Mother's Day is when old timers say it is the best time to plant your summer garden.  Prior to May 1, there is still a good chance of poor weather, chilly temps, and frost in our Zone 6 garden.  This can be catastrophic for tomatoes, eggplants, basil and other heat lovers.

Today, we have the added advantage of the 10 day forecast!  I checked out ours and it showed warm temperatures for the next 10 days.  Warm temperatures and weekly rain is the perfect recipe to get the summer lovers off to a good start.  Planting earlier is not necessarily better.  Summer lovers will shiver in their holes in the garden bed if the soil and air temperatures are chilly.  I like mulching right before planting summer veggies as the heat from the mulch helps warm the earth and keep the transplants toasty.

Summer vegetables include tomatoes, peppers, basil, summer squash (zucchini), winter squash (pumpkins, butternut squash), cucumbers, melons, watermelons, corn, okra, and eggplant.

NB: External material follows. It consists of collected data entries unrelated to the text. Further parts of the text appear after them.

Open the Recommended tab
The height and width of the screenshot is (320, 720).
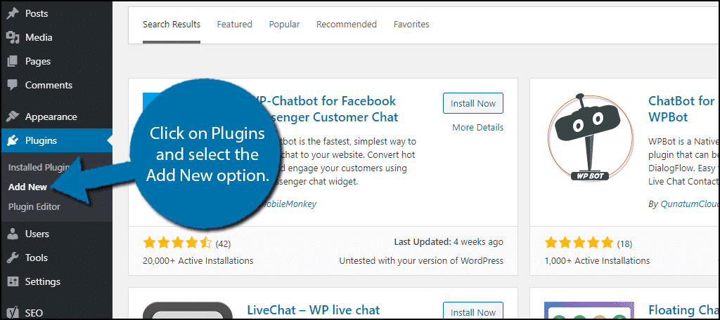point(347,25)
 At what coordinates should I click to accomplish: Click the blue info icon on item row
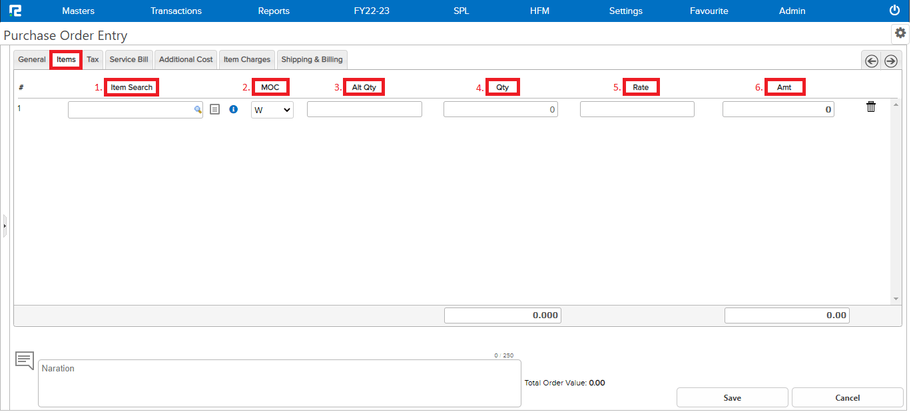click(233, 108)
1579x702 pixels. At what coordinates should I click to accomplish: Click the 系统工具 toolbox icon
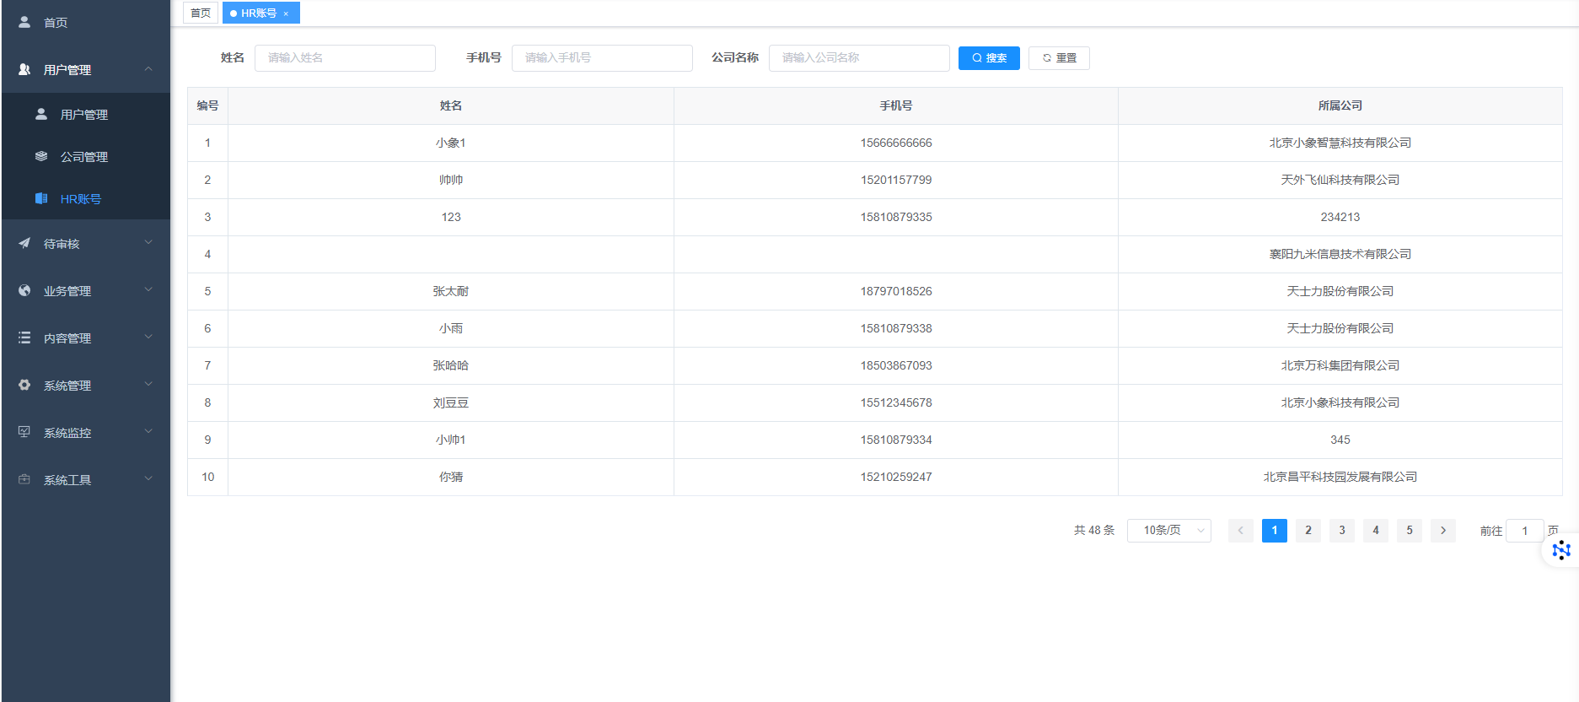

So, what did we plant this year?  

Of course, we planted the number one veggie in the USA-tomatoes.  I am growing 4 red tomato varieties: 1) An heirloom slicer storage tomato, Red October, 2) Seeds from a store bought red grape tomato that stores very well, 3) A red cherry tomato, Super Sweet 100, that is reported to be very prolific and sweet, and  4) An heirloom large paste tomato Italian Red Pear that did great in our garden last year.  Tomatoes 101, everything you need to know to grow great tomatoes

The purple tomatoes I am growing this year are the large slicer heirloom tomatoes Cherokee Purple and Black Sea Man and 2 smaller types Violet Jasper/Tzi Bill and Tsunshigo Purple Chinese tomato plants.  The Cherokee Purple did great in our garden last year.  The other 3 are new ones I am trying.   Different colors in tomatoes give different nutrition  and The Power of Purple.  Typically, you can expect to have your first ripe tomatoes around the 4th of July.  The smaller tomatoes are the first to ripen.  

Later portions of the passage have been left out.